Contrastive learning requires reliable positive and negative pairs. Bad positives teach the model wrong similarity. False negatives can hurt embedding quality.

Denoising objectives need corruption patterns that are hard enough to teach structure but not so hard that reconstruction becomes impossible.

The objective, data, tokenizer, architecture, and optimizer form one training system.

PyTorch Sketch: Causal LM Objective

A causal language model receives tokens and predicts the next token.

import torch
import torch.nn.functional as F

B = 32
T = 128
V = 50000

tokens = torch.randint(0, V, (B, T + 1))

x = tokens[:, :-1]
y = tokens[:, 1:]

logits = model(x)  # [B, T, V]

loss = F.cross_entropy(
    logits.reshape(B * T, V),
    y.reshape(B * T),
)

The labels are the input shifted left by one position.

PyTorch Sketch: Masked LM Objective

A masked language model predicts only selected positions.

import torch
import torch.nn.functional as F

B = 32
T = 128
V = 50000
mask_token_id = 103

input_ids = torch.randint(0, V, (B, T))
labels = input_ids.clone()

selected = torch.rand(B, T) < 0.15

masked_input = input_ids.clone()
masked_input[selected] = mask_token_id

labels[~selected] = -100

logits = model(masked_input)  # [B, T, V]

loss = F.cross_entropy(
    logits.reshape(B * T, V),
    labels.reshape(B * T),
    ignore_index=-100,
)

Only masked positions contribute to the loss.

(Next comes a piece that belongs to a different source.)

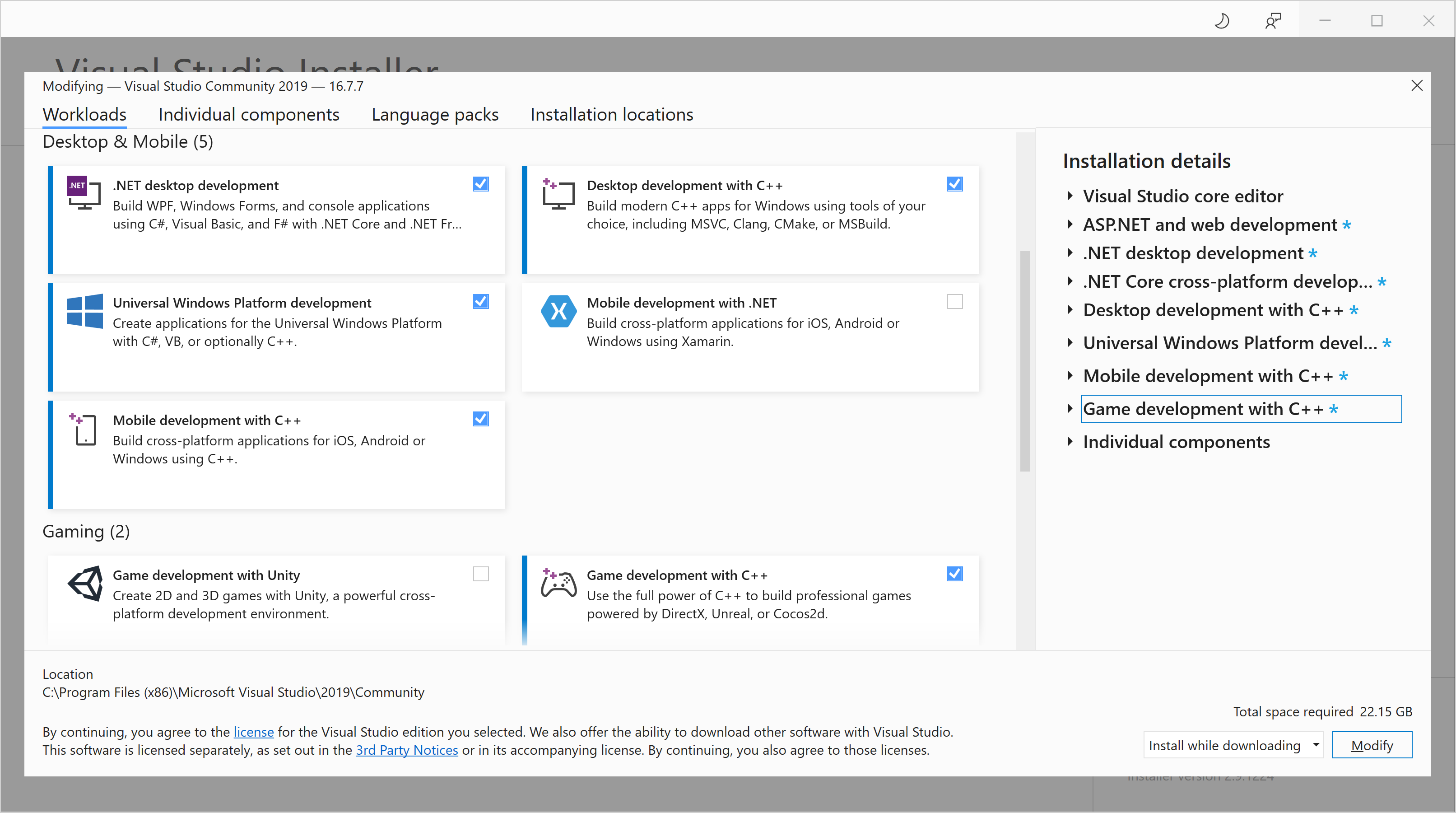Click the Desktop development with C++ icon
The image size is (1456, 813).
click(x=558, y=194)
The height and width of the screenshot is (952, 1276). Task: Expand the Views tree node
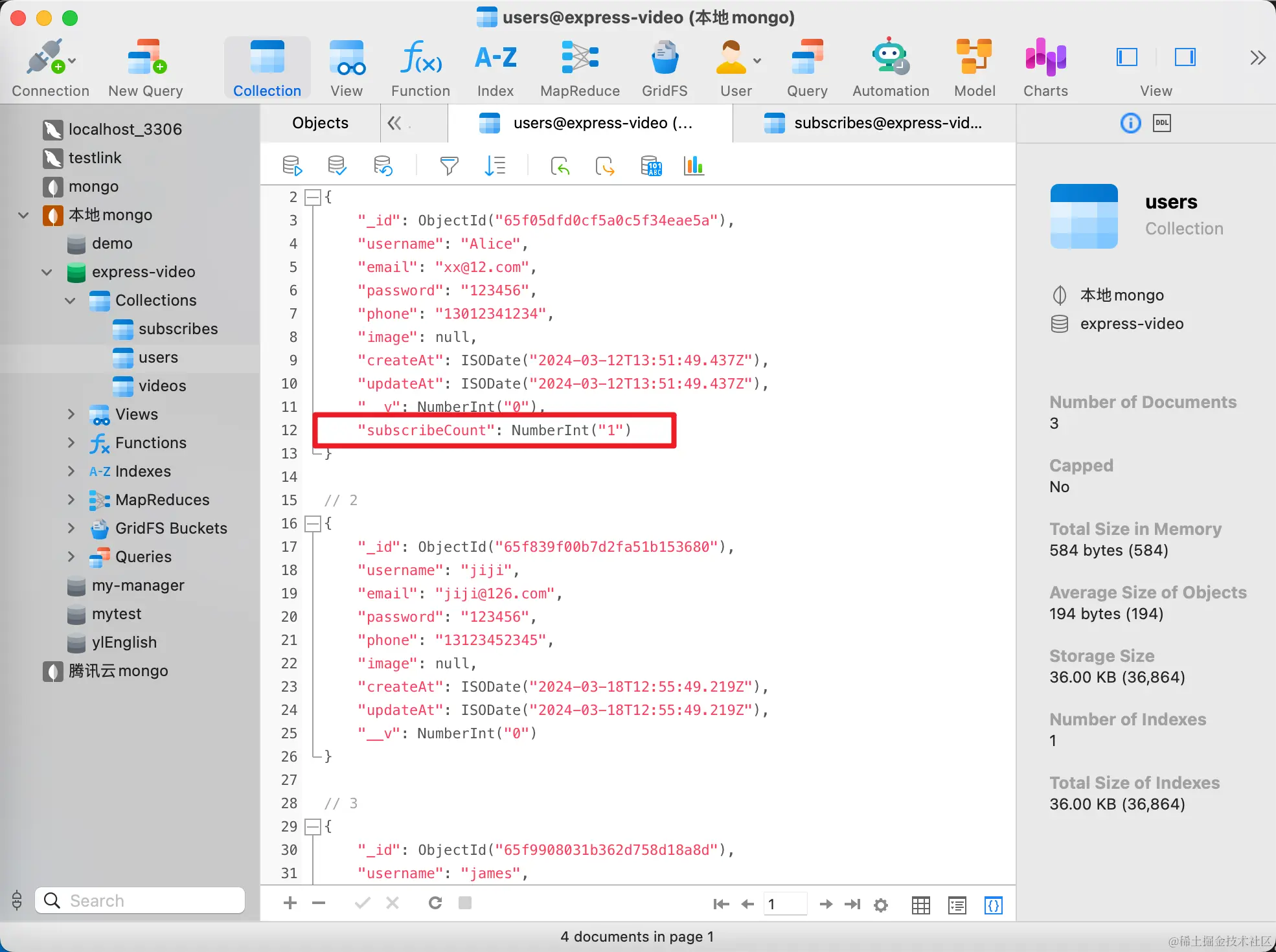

PyTorch Sketch: Contrastive Objective

A contrastive model maps paired examples into vectors.

import torch
import torch.nn.functional as F

B = 64
D = 768

query = torch.randn(B, D)
key = torch.randn(B, D)

query = F.normalize(query, dim=-1)
key = F.normalize(key, dim=-1)

temperature = 0.07

logits = query @ key.T / temperature
labels = torch.arange(B)

loss = F.cross_entropy(logits, labels)

Each query is trained to match the key at the same batch index. Other keys in the batch act as negatives.

Choosing an Objective

The objective should match the intended use.

GoalSuitable objective
Open-ended generationCausal language modeling
Text understandingMasked language modeling
Translation or summarizationSequence-to-sequence objective
Search and retrievalContrastive objective
Multimodal alignmentContrastive plus generative objectives
Robust representation learningDenoising objective

No objective is universally best. The correct choice depends on the target behavior, available data, architecture, and compute budget.

Summary

Pretraining objectives define how a model learns from raw data. Causal language modeling predicts the next token. Masked language modeling predicts hidden tokens using bidirectional context. Denoising reconstructs corrupted inputs. Sequence-to-sequence objectives map inputs to generated outputs. Contrastive objectives learn representation spaces by comparing positive and negative pairs.

Modern deep learning systems often combine objectives, but the basic principle remains the same: choose a prediction task whose solution requires the representations and behaviors the final system should have.